### Exercise instructions
Rewrite the rows from the line with "The image size" to the line with "(x=1279, y=449)", replacing "checkmark" with "tick" and leaving everything else unchanged.

### Information shown
— begin —

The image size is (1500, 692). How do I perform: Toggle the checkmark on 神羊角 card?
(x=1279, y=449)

— end —
— begin —

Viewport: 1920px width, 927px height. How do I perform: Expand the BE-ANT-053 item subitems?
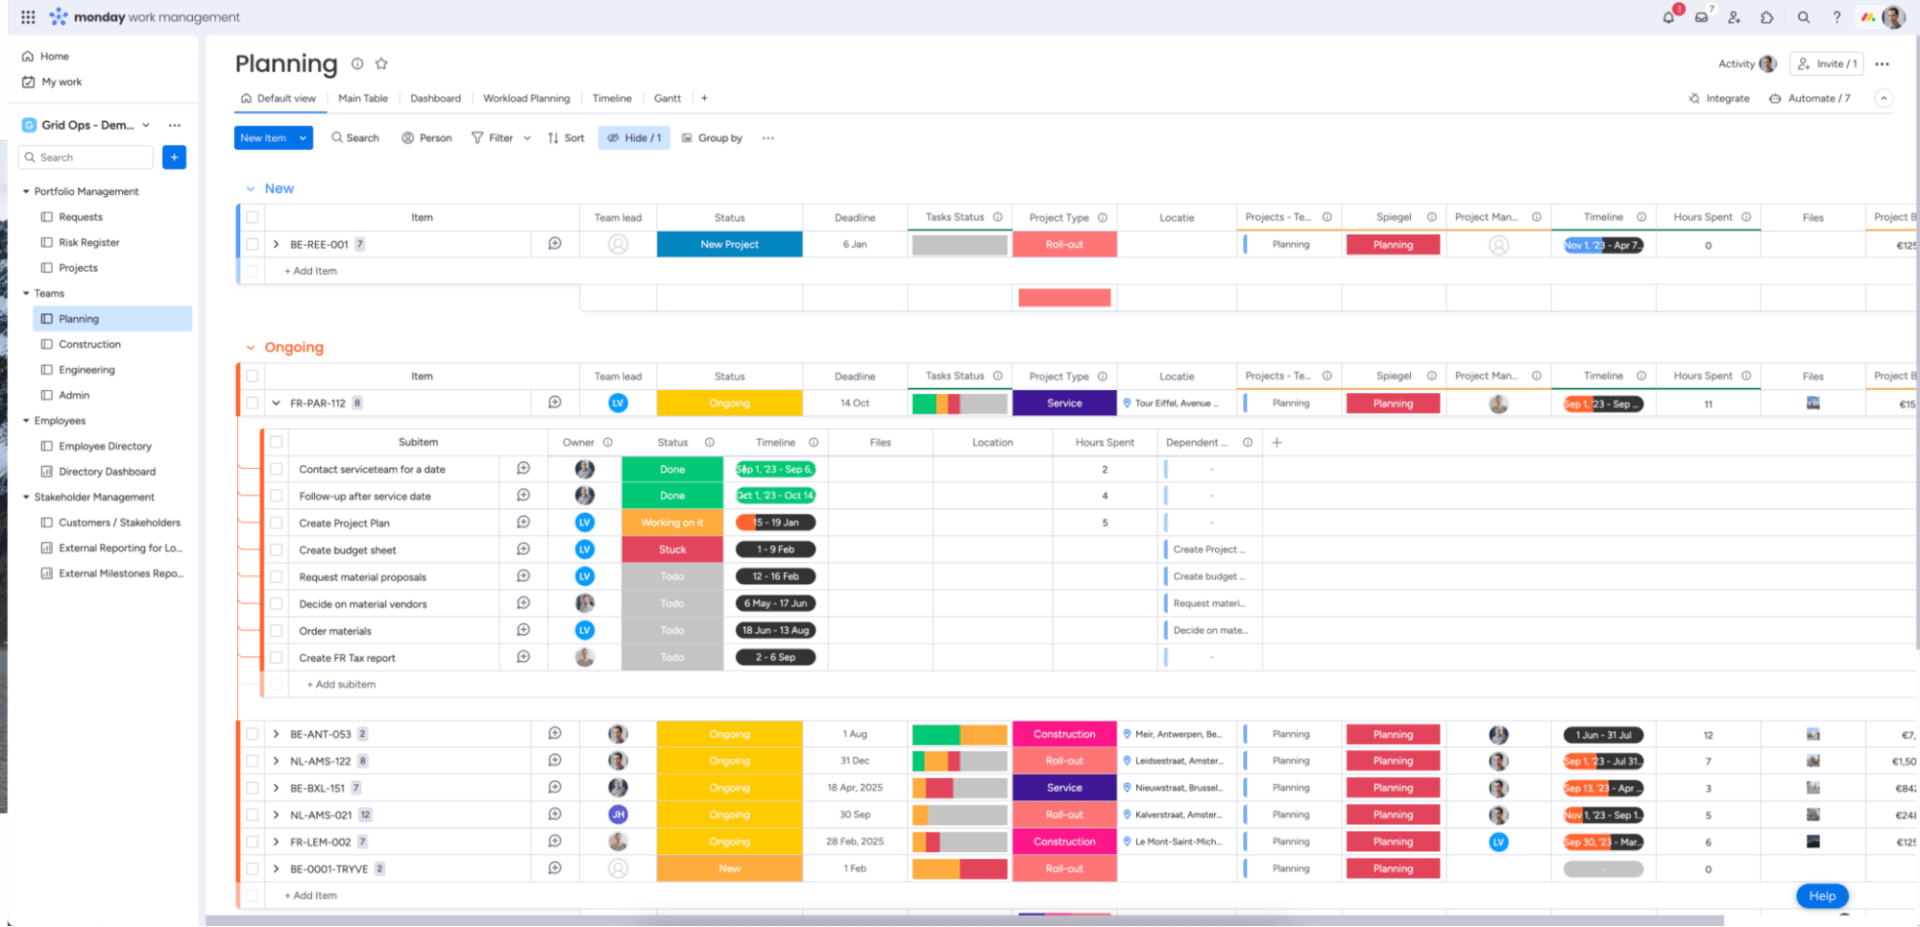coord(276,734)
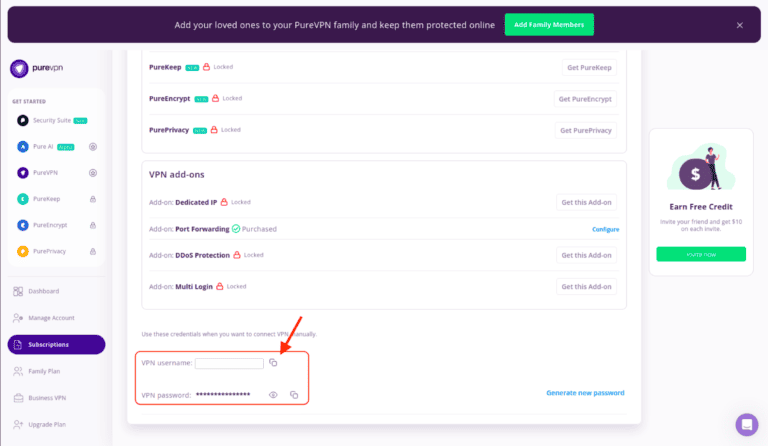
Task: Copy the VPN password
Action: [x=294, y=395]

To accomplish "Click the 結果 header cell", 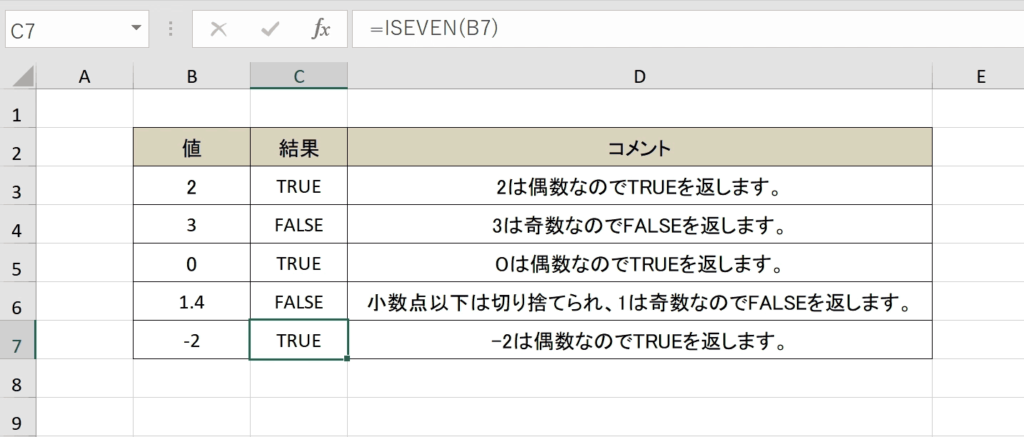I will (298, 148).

— end —

### Final answer
The image size is (1500, 692). How do I perform: Toggle the tick on 神羊角 card?
(x=1279, y=449)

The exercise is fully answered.